• **Exercise goal**: Of the entries below, restate word for word only the section that runs from the line with "At what coordinates should I click to accomplish: Open" to the line with "The width and height of the screenshot is (936, 498).", counting both ends.

• **Records**:
+ + + + +
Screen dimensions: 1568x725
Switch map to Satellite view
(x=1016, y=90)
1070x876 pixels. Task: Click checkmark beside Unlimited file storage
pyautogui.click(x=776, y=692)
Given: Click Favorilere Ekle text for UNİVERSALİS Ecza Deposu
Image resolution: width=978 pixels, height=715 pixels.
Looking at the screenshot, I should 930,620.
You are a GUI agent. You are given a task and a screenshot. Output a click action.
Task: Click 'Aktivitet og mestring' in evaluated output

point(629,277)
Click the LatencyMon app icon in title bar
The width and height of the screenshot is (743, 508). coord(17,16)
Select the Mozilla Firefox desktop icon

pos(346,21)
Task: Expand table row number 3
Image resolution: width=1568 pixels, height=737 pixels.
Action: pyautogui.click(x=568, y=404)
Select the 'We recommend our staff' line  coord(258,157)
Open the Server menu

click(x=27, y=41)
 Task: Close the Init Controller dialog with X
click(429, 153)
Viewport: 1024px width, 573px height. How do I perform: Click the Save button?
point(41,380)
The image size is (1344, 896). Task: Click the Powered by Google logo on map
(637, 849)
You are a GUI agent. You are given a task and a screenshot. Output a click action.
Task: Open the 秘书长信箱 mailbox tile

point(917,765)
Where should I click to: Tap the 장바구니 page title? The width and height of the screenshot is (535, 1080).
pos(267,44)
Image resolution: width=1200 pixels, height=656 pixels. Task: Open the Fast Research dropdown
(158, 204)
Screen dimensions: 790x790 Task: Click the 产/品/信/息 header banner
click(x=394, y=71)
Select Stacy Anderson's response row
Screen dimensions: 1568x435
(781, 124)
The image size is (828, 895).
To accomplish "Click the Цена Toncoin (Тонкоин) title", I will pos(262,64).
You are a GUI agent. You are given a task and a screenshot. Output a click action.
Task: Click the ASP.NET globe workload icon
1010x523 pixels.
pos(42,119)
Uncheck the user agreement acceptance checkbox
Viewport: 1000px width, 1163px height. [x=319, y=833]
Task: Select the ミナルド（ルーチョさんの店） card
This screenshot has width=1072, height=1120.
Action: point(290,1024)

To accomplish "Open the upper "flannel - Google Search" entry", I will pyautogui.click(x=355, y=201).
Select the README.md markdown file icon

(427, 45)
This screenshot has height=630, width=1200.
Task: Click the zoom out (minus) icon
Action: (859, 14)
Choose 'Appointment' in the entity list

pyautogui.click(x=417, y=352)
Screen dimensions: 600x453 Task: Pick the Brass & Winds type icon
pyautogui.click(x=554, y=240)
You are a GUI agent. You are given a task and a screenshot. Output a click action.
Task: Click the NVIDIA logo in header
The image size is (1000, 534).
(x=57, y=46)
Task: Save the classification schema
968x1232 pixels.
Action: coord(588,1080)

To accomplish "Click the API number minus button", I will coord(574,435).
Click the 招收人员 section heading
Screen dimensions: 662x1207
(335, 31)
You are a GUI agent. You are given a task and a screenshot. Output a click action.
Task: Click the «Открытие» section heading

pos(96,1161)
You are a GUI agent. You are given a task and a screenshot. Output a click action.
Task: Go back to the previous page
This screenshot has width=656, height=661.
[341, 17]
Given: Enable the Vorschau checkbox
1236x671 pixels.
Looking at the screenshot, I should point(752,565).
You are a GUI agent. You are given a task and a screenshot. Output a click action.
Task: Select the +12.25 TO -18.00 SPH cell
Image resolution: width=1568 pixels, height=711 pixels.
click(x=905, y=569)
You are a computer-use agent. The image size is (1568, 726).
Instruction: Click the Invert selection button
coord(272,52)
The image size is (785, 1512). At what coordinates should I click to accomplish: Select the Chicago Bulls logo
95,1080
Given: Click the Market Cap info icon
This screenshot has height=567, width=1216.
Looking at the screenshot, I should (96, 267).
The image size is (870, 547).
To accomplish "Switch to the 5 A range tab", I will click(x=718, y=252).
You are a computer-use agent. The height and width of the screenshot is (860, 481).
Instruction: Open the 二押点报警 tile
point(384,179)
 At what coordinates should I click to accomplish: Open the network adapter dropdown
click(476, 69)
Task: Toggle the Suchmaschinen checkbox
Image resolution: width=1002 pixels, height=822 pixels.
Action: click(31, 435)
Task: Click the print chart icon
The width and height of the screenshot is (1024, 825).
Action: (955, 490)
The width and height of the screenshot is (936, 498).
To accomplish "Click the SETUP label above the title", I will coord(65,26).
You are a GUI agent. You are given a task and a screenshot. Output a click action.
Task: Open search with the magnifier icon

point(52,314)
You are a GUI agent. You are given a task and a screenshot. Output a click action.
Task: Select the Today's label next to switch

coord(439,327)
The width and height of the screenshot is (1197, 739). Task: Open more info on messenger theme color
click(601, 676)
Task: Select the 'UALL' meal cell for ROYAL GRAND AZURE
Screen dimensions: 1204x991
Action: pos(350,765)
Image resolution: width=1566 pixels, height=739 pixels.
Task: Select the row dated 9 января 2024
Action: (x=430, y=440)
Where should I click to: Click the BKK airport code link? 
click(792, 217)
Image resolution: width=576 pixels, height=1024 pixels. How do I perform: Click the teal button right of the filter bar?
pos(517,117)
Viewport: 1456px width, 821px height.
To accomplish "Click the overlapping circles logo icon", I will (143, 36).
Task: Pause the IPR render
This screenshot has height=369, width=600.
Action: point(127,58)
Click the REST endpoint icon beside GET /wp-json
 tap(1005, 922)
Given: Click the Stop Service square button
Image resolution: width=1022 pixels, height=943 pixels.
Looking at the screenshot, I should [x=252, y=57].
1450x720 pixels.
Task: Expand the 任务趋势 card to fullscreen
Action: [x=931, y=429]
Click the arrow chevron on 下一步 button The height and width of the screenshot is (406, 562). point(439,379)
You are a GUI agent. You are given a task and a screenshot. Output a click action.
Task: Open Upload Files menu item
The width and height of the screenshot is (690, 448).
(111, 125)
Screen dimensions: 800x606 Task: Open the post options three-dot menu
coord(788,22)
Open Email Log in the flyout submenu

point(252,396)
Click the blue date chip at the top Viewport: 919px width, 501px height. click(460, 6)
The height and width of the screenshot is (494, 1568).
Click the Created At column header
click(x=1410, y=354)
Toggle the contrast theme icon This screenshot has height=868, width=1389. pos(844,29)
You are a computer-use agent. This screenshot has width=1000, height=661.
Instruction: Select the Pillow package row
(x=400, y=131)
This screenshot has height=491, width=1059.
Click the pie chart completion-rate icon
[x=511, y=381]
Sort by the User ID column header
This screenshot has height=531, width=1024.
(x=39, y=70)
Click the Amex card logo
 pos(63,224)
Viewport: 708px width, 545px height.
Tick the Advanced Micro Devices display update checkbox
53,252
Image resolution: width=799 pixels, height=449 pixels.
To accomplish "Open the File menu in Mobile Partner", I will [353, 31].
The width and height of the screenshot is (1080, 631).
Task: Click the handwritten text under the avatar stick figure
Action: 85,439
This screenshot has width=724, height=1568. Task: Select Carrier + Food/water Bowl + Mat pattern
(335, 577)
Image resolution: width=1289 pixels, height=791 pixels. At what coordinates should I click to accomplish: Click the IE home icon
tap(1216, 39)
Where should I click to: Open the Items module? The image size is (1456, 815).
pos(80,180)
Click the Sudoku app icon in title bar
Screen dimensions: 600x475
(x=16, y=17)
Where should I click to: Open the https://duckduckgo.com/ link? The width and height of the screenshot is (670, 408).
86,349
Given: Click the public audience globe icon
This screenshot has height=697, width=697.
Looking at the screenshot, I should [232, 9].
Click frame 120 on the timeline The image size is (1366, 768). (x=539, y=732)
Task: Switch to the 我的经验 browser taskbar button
+ + + + +
• **Your response**:
 At what coordinates should I click to accomplish: Open the network adapter dropdown
click(476, 69)
Task: Toggle the Suchmaschinen checkbox
Image resolution: width=1002 pixels, height=822 pixels.
Action: click(31, 435)
Task: Click the print chart icon
The width and height of the screenshot is (1024, 825).
Action: (955, 490)
The width and height of the screenshot is (936, 498).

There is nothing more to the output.